In their investigation of chondrocytes, Lee et al. suggest that Piezo1 activation may lead to activation of VGCCs, amplifying intracellular Ca²⁺ signaling in response to injurious loading. Verapamil was shown to decrease the Ca²⁺ transients in response to injurious compression, suggesting that VGCCs may be activated in addition to Piezo1 with hyper-physiological loading, as opposed to Ca²⁺ movement via TRPV4 in response to hypo-osmotic stress (Lee et al., 2014; Nims et al., 2021). This may indicate a correlation between Piezo1, VGCCs and Wnt signaling which are all activate during injurious loading. Further study is needed to confirm Piezo1’s direct effect on Wnt signaling in chondrocytes.

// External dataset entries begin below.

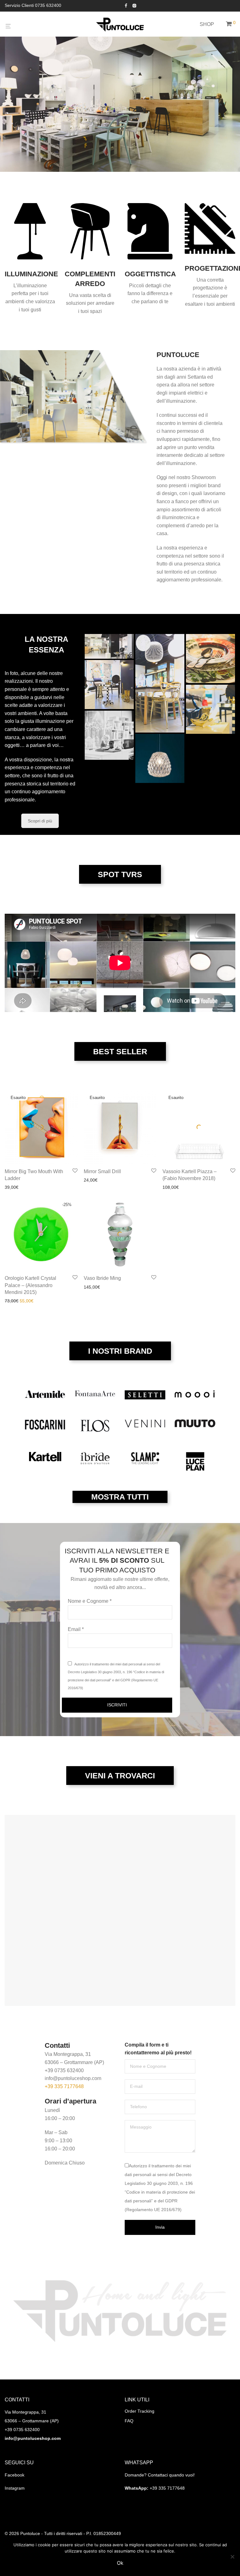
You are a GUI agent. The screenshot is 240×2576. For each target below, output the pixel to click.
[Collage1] (109, 684)
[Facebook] (126, 5)
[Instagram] (134, 5)
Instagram (15, 2488)
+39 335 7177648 (64, 2086)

Targeting OA-associated chondrocyte mechanotransduction shows promise as future therapeutics for OA. Based on current knowledge, OA therapeutic strategies would be to promote TRPV4-mediated cartilage anabolism and to inhibit Piezo1-mediated chondrocyte death and inflammatory feed-forward responses. These strategies may be achieved by administrations of GSK101, GsMTx4, and verapamil (Figure 1C). Intra-articular injections are suggested to specifically target tissues in synovial OA joints, reducing systemic side effects to other organ systems, in addition to increasing the drug’s bioavailability. The use of mechanoresponsive biomaterials can further control the delivery of drugs (Geiger et al., 2018). For example, nanoparticles containing these drugs may release its contents into the joint space over time, generating a sustained release. Release of a drug can also be controlled based on compressive, tensile, or shear forces applied to a hydrogel containing the drug. Specifically, in this application, a hydrogel may be tuned to release GsMTx4 under hyper-physiological loads (ex. >300 nM compression), thus, releasing the drug only as needed. This technology may increase the longevity of a single treatment and reduce overall treatment costs over time (Hodgkinson et al., 2021).